#### Work order:
Repeat word for word the passage of the excerpt on myocardial protection during bypass surgery from "The primary aim" up to and including "Unit (ICU) stay.".

#### Supplied text:
______________________________

Perioperative myocardial ischemia during elective coronary artery bypass graft (CABG) can occur in the prebypass period, during bypass and in the postbypass period. Reperfusion of the myocardium after an ischemia induces myocardial apoptosis and resultant increase in infarct size through the reperfusion injury, despite the restoration of coronary blood flow.[1],[2]

To minimize the myocardial ischemia during CABG, multiple strategies are often employed by the perioperative team. Volatile anesthetics have been shown to confer myocardial protection against reperfusion injury through anesthetic-induced pre- and post-conditioning mechanism.[3],[4] Animal studies have shown that propofol offers myocardial protection from ischemia-reperfusion injuries.[5]

We wanted to evaluate the myocardial protective effects of isoflurane versus propofol in patients undergoing elective coronary artery bypass surgery on cardiopulmonary bypass (CPB). Cardio protection was assessed by changes in N-terminal brain natriuretic peptide and creatinine kinase-MB (CK-MB).[6],[7]

Aim and objectives

The primary aim of this study was to compare the two anesthetic regimens, consisting of propofol and Isoflurane on the degree of myocardial preservation, which were analyzed by changes in the perioperative levels of N-terminal brain natriuretic peptide (NT proBNP) and CK-MB.

Secondary objectives include hemodynamic stability, inotropic support requirement and duration of endotracheal intubation beyond overnight ventilation as well as Intensive Care Unit (ICU) stay.

______________________________

#### Extracted data:
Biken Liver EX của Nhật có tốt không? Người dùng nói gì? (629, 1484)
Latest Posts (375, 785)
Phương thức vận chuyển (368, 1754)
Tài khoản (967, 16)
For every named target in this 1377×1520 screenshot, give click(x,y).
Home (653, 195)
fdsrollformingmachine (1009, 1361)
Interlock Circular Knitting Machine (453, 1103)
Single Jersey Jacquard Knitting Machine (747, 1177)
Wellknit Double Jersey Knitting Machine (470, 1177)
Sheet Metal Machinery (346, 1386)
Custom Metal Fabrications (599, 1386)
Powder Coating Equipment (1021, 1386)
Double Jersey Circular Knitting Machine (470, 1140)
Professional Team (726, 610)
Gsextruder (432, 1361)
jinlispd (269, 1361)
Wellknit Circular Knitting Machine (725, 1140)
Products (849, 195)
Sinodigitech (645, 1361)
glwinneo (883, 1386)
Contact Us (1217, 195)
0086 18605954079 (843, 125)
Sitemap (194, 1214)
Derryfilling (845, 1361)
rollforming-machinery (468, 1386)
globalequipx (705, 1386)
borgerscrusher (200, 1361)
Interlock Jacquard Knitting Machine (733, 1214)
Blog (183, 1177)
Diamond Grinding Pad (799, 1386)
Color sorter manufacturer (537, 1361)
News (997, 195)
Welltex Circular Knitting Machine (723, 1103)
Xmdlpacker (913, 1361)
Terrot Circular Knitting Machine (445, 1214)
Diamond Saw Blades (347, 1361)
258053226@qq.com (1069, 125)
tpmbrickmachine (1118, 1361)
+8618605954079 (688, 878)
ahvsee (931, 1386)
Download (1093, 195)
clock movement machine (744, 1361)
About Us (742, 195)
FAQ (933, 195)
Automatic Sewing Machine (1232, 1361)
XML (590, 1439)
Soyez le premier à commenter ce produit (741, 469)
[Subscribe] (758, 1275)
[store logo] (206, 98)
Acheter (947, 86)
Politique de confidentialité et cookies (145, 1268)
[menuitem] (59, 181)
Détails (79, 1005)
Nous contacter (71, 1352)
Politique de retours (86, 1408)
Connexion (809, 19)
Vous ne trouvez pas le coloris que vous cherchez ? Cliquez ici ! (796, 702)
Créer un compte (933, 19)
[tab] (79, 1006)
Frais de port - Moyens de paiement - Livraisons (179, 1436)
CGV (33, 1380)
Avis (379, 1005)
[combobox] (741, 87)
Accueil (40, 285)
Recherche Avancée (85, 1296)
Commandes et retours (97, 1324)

______________________________

#### Written solution:
The primary aim of this study was to compare the two anesthetic regimens, consisting of propofol and Isoflurane on the degree of myocardial preservation, which were analyzed by changes in the perioperative levels of N-terminal brain natriuretic peptide (NT proBNP) and CK-MB.

Secondary objectives include hemodynamic stability, inotropic support requirement and duration of endotracheal intubation beyond overnight ventilation as well as Intensive Care Unit (ICU) stay.